======== Records supplied

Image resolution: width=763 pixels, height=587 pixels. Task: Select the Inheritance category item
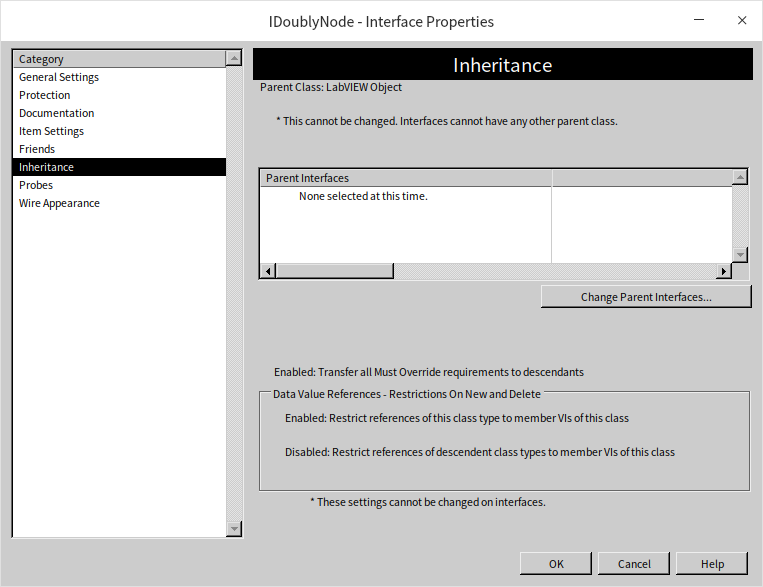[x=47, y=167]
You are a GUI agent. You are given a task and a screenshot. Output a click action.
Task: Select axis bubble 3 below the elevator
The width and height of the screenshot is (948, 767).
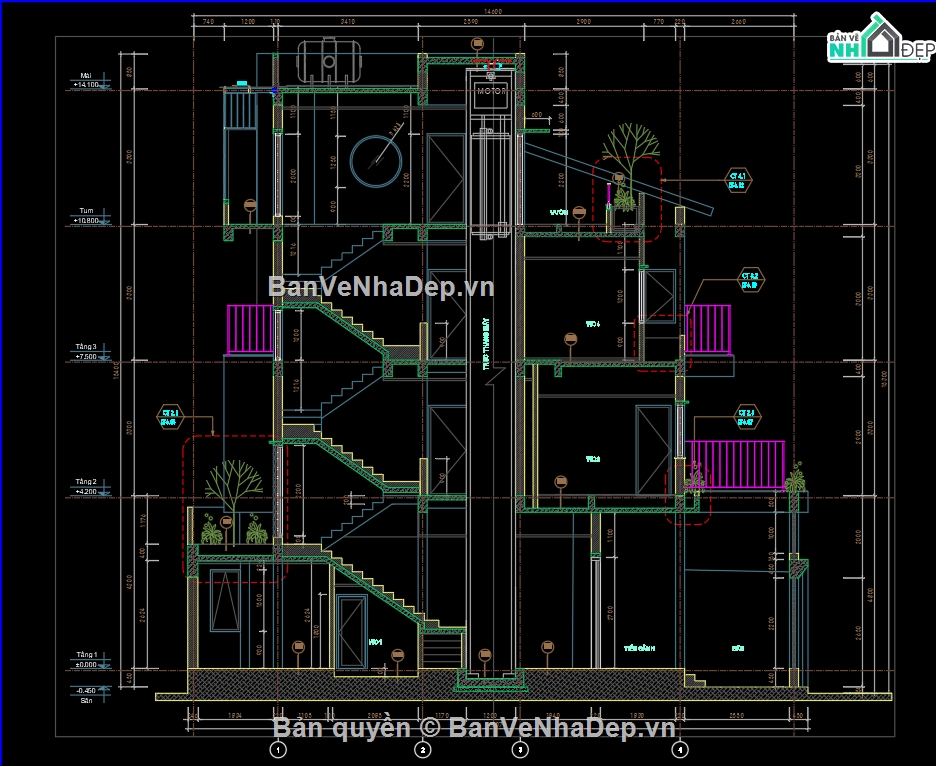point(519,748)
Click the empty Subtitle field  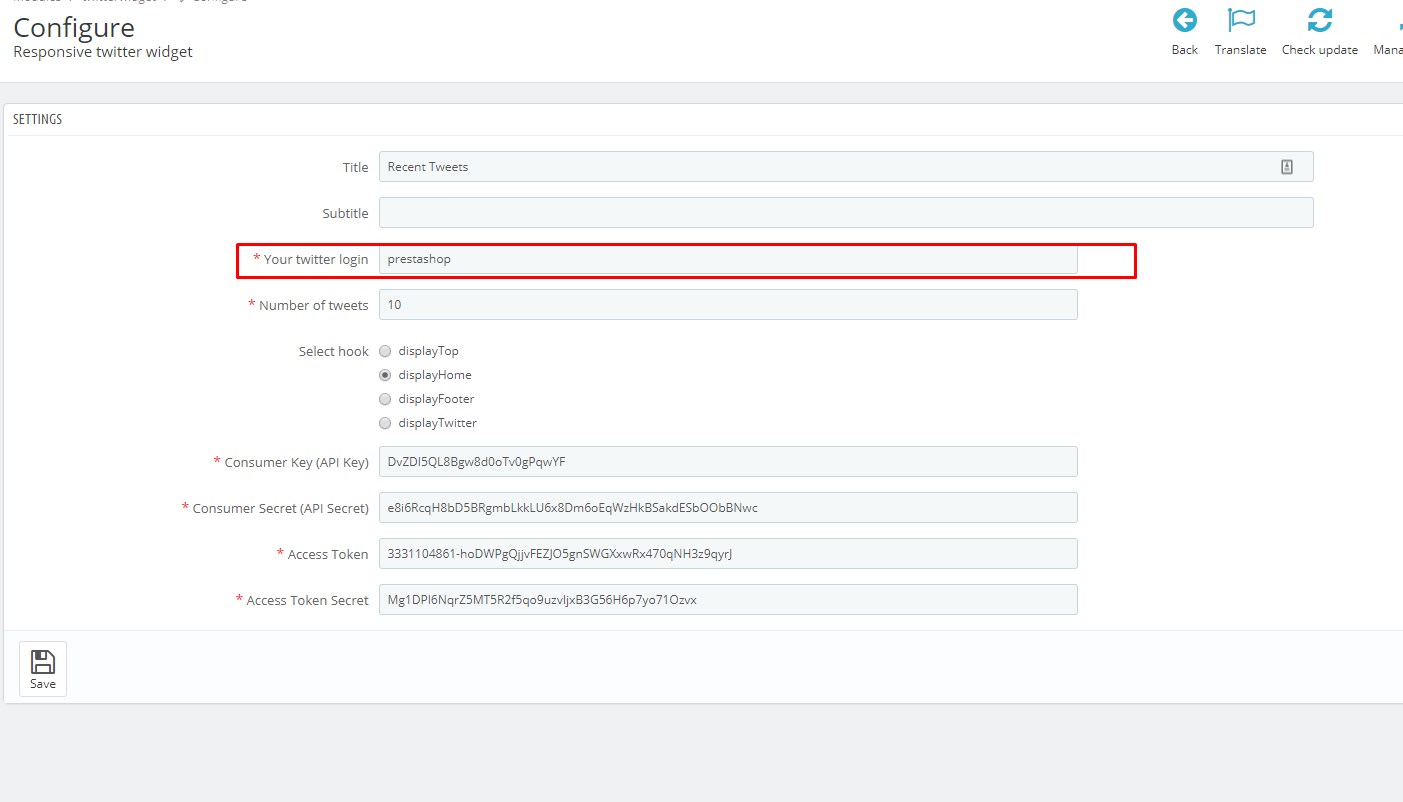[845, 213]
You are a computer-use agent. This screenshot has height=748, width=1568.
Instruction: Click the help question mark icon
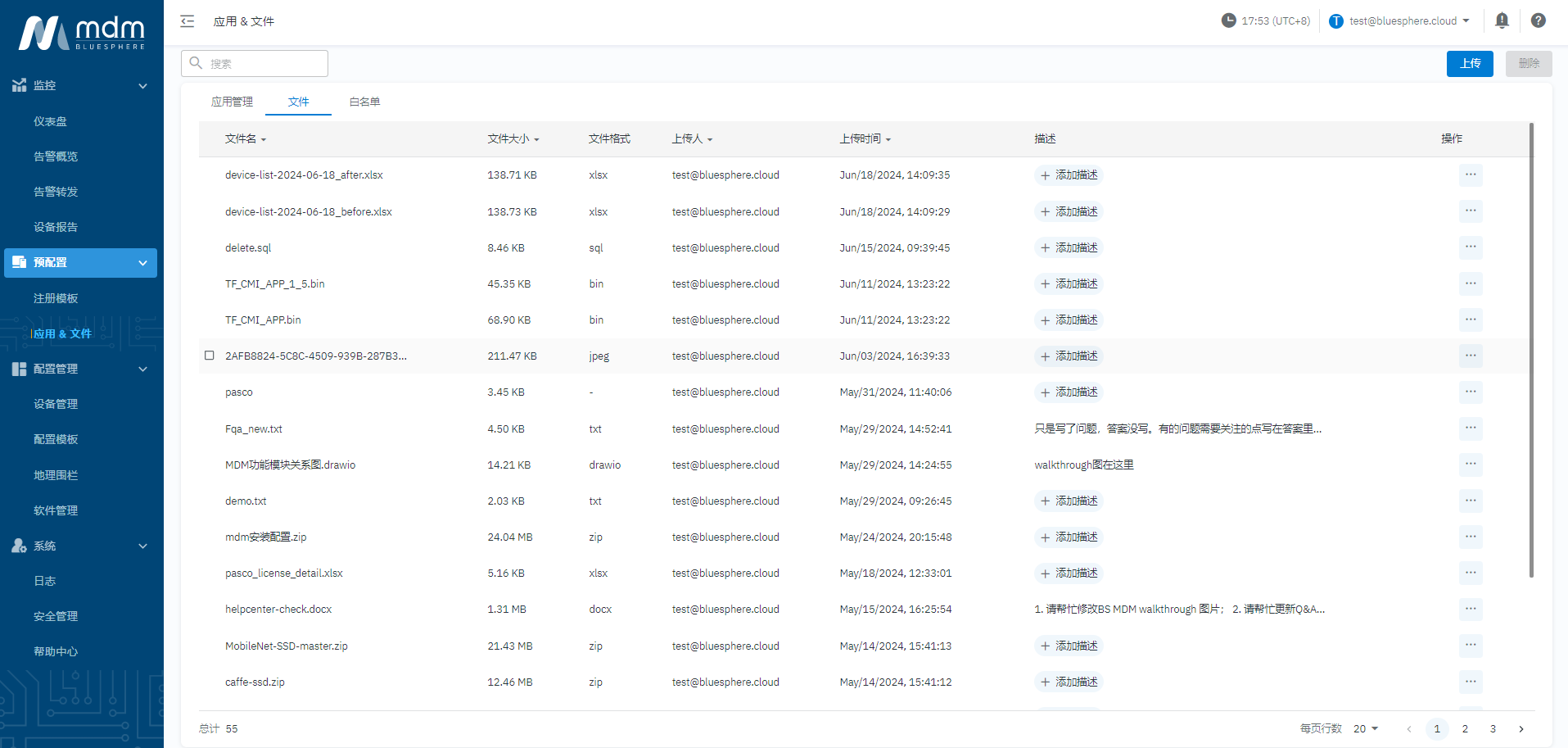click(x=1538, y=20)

================

> **Exercise brief**
From the data above, copy every line where "agent" appears.

> **Response**
You are a GUI agent. You are given a task and a screenshot. Output a click action.
You are a computer-use agent. This screenshot has height=748, width=1568.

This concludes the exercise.